> _Work to be completed_
Retype every one of the rows below without any change.

# Start of Provided data

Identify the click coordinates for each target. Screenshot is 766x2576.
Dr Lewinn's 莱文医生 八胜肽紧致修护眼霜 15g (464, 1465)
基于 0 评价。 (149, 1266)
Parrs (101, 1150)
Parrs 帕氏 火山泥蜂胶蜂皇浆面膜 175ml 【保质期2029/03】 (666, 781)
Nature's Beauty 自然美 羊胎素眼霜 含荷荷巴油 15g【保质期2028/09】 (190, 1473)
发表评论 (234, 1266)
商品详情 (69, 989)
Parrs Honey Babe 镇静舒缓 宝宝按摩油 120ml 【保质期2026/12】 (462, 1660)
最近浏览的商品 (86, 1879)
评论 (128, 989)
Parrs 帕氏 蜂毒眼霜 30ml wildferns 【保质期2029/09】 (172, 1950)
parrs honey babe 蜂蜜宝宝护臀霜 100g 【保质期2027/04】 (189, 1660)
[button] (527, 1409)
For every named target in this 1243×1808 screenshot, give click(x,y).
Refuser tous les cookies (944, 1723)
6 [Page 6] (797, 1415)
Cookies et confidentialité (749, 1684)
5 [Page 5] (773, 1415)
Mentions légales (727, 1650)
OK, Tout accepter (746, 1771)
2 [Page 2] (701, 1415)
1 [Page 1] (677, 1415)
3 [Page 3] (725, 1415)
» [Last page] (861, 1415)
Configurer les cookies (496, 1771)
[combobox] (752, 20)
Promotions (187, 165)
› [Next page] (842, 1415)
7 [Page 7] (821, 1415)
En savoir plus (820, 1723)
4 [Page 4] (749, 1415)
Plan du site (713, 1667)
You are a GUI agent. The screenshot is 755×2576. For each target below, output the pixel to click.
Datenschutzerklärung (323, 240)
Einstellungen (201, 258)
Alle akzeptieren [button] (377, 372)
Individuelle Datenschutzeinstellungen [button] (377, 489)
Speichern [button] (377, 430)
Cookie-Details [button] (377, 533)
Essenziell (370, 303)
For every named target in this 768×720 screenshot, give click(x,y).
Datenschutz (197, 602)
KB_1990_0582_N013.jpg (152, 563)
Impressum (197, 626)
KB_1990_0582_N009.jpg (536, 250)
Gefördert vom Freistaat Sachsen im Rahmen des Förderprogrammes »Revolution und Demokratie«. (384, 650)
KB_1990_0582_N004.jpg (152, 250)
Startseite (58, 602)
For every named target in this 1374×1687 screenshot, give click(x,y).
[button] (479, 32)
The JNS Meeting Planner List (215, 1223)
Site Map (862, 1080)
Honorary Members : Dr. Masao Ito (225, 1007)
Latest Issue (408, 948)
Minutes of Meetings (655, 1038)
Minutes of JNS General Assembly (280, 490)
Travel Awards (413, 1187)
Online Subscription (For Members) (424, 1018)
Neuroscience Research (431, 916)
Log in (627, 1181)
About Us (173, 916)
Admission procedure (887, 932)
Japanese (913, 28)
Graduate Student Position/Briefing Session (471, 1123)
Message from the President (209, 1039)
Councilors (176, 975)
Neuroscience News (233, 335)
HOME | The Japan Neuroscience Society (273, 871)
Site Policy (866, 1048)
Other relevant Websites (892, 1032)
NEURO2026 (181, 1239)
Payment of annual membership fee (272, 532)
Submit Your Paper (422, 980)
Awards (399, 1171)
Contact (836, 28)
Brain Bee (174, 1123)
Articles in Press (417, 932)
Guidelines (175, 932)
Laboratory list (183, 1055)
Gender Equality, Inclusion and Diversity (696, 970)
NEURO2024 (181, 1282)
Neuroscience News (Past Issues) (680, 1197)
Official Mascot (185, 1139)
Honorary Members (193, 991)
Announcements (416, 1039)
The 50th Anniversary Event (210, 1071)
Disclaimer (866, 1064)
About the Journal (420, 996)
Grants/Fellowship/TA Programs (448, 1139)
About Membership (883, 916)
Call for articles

# End of Provided data

> _Exercise output_
Identify the click coordinates for each target. Screenshot is 766x2576.
Dr Lewinn's 莱文医生 八胜肽紧致修护眼霜 15g (464, 1465)
基于 0 评价。 (149, 1266)
Parrs (101, 1150)
Parrs 帕氏 火山泥蜂胶蜂皇浆面膜 175ml 【保质期2029/03】 (666, 781)
Nature's Beauty 自然美 羊胎素眼霜 含荷荷巴油 15g【保质期2028/09】 (190, 1473)
发表评论 (234, 1266)
商品详情 (69, 989)
Parrs Honey Babe 镇静舒缓 宝宝按摩油 120ml 【保质期2026/12】 (462, 1660)
最近浏览的商品 (86, 1879)
评论 (128, 989)
Parrs 帕氏 蜂毒眼霜 30ml wildferns 【保质期2029/09】 (172, 1950)
parrs honey babe 蜂蜜宝宝护臀霜 100g 【保质期2027/04】 (189, 1660)
[button] (527, 1409)
For every named target in this 1243×1808 screenshot, give click(x,y).
Refuser tous les cookies (944, 1723)
6 [Page 6] (797, 1415)
Cookies et confidentialité (749, 1684)
5 [Page 5] (773, 1415)
Mentions légales (727, 1650)
OK, Tout accepter (746, 1771)
2 [Page 2] (701, 1415)
1 [Page 1] (677, 1415)
3 [Page 3] (725, 1415)
» [Last page] (861, 1415)
Configurer les cookies (496, 1771)
[combobox] (752, 20)
Promotions (187, 165)
› [Next page] (842, 1415)
7 [Page 7] (821, 1415)
En savoir plus (820, 1723)
4 [Page 4] (749, 1415)
Plan du site (713, 1667)
You are a GUI agent. The screenshot is 755×2576. For each target below, output the pixel to click.
Datenschutzerklärung (323, 240)
Einstellungen (201, 258)
Alle akzeptieren [button] (377, 372)
Individuelle Datenschutzeinstellungen [button] (377, 489)
Speichern [button] (377, 430)
Cookie-Details [button] (377, 533)
Essenziell (370, 303)
For every named target in this 768×720 screenshot, give click(x,y).
Datenschutz (197, 602)
KB_1990_0582_N013.jpg (152, 563)
Impressum (197, 626)
KB_1990_0582_N009.jpg (536, 250)
Gefördert vom Freistaat Sachsen im Rahmen des Förderprogrammes »Revolution und Demokratie«. (384, 650)
KB_1990_0582_N004.jpg (152, 250)
Startseite (58, 602)
For every named target in this 1374×1687 screenshot, give click(x,y).
[button] (479, 32)
The JNS Meeting Planner List (215, 1223)
Site Map (862, 1080)
Honorary Members : Dr. Masao Ito (225, 1007)
Latest Issue (408, 948)
Minutes of Meetings (655, 1038)
Minutes of JNS General Assembly (280, 490)
Travel Awards (413, 1187)
Online Subscription (For Members) (424, 1018)
Neuroscience Research (431, 916)
Log in (627, 1181)
About Us (173, 916)
Admission procedure (887, 932)
Japanese (913, 28)
Graduate Student Position/Briefing Session (471, 1123)
Message from the President (209, 1039)
Councilors (176, 975)
Neuroscience News (233, 335)
HOME | The Japan Neuroscience Society (273, 871)
Site Policy (866, 1048)
Other relevant Websites (892, 1032)
NEURO2026 (181, 1239)
Payment of annual membership fee (272, 532)
Submit Your Paper (422, 980)
Awards (399, 1171)
Contact (836, 28)
Brain Bee (174, 1123)
Articles in Press (417, 932)
Guidelines (175, 932)
Laboratory list (183, 1055)
Gender Equality, Inclusion and Diversity (696, 970)
NEURO2024 (181, 1282)
Neuroscience News (Past Issues) (680, 1197)
Official Mascot (185, 1139)
Honorary Members (193, 991)
Announcements (416, 1039)
The 50th Anniversary Event (210, 1071)
Disclaimer (866, 1064)
About the Journal (420, 996)
Grants/Fellowship/TA Programs (448, 1139)
About Membership (883, 916)
Call for articles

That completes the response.